On occasion, Philip Levine also has been legitimately faulted for the seeming arbitrariness in line breaks and too-frequent examples of weaker words at line breaks in his poems. Although there are still a number of lines (as seen in the excerpt from "Joe Gould's Pen")—none of which can be excused as syllabic or metered lines—in this book that would be enhanced by rearrangement and removal of prepositions, conjunctions, or other ineffective words from line endings, far fewer examples occur here than in his earlier books. Levine has apparently been more conscientious about creating effective line breaks in his recent collections, and such criticism now may only amount to quibbling about a minor irritation.

Levine often wonders about the usefulness of words, especially in poetry, to adequately convey meaning and emotion. In "These Words," he describes trying to read "scraps of old letters / damp ragged stories" ruined by rain:
"Door," she has written, "leaf," on the page's
other side, "stone," words out of poetry,
the words my mother read to Aunt Pearl
forty-nine years ago to comfort her
in her loss. How innocent we were then,
how much we believed in the comfort words
could bring, how much we thought they would explain . . . .
He questions and criticizes the effect of words against silence in "'He Would Never Use One Word Where None Would Do":
Fact is silence is the perfect water:
unlike rain it falls from no clouds
to wash our minds, to ease our tired eyes,
to give heart to the thin blades of grass
fighting through the concrete for even air
dirtied by our endless stream of words.
Other times, as in "Sundays with Lungo" where he regards with wonder the way his friend's words "came sideways out of his mouth / so the wind would blow it to tatters, words / that became nothing," words assume "pure sounds / thrust back into the wind's face." In one of the poems about searching for knowledge of his father, "The Return," he quotes a note from a journal left by his father and inherited by Levine when he "was almost seventy." It reads simply enough, "He who looks for answers finds questions." Now in his seventies, still looking for answers, Levine asks in "Sunday with Lungo,"
Do you know how to read the wind?

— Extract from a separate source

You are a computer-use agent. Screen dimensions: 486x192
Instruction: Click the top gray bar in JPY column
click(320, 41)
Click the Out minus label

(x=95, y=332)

Do you?
It's easy. Just close your eyes and listen.
Of course, you have to be old, broken
in body and spirit, brought down so low—
as Lungo was—that even words make sense.
Indeed, it is fascinating to read the two poems ("The Return" and "The Mercy") in this collection that most reflect Philip Levine's attempts to fully understand the lives, and the deaths, of his parents—the father he didn't know and the mother who influenced him greatly. This is territory Levine also has explored with prose in his autobiographical memoir, The Bread of Time, published in 1993, where he includes a conversation with his mother:
"You want to know who your father was?"

I could tell by the way she was looking at me that she expected a serious answer. Here I was, a man in his sixtieth year, and I had to ask the old Dr. Prescott question: Was I searching for the father. I knew without the least doubt that if I simply asked, Who was my father? She would answer me without the least temporizing. As it was, in my ignorance, he could have been anyone old enough but not too old in 1927: Jack Dempsey, the Prince of Wales (who had yet to give himself body and soul to Wally Simpson), Henry Ford, Herbert Hoover, Thomas Mann, Picasso, Charlie Chaplin, Hart Crane, Babe Ruth, Walt Disney, Bertolt Brecht, Benny Goodman, Moishe Oysher, Gabriele D'Annunzio, Joe Blow. The list was finite but enormous, and by a simple question I could reduce it to one. You don't need a key that says "Mosler" on one side and opens a long-forgotten door to know what I did.
It is instructive to view the closing lines of these two poems. "The Return" describes Levine's visit to a grove of apple trees resembling a pencil drawing in his father's journal. He concludes the poem with lines that recall scenes or comments about "words" in the poems mentioned earlier:
The wind hummed in my good ear, not words exactly,
not nonsense either, for what I spoke to myself,
just the language creation once wakened to.
I took off my hat, a mistake in the presence
of my father's God, wiped my brow with what I had,
the back of my hand, and marveled at what was here,
nothing at all except the stubbornness of things.
These lines also foreshadow an image in the last lines of "The Mercy," describing Levine's mother after she had disembarked from that ship bearing the name of the poem's title:
. . . A nine-year-old girl travels
all night by train with one suitcase and an orange.
She learns that mercy is something you can eat
again and again while the juice spills over
your chin, you can wipe it away with the back
of your hands and you can never get enough.
The author's notes accompanying Levine's poetry have been fairly consistent throughout the four decades of his publishing career—with one exception. Detailing his move from Detroit as a young man, Levine's earliest notes read, "after a succession of stupid jobs, he left . . . ." However, the biographical information in recent books reads, "after a succession of industrial jobs, he left . . . ." Early in his career, Levine's poetry was often characterized as very angry, and that anger provided much of the energy fueling many of his best poems. But that rage evident at an earlier age and in a large share of his poetry, although not gone altogether, has given way to some extent in recent years, especially in his three latest collections, to an even more thoughtful and reflective poetry exhibiting an even greater generosity of spirit.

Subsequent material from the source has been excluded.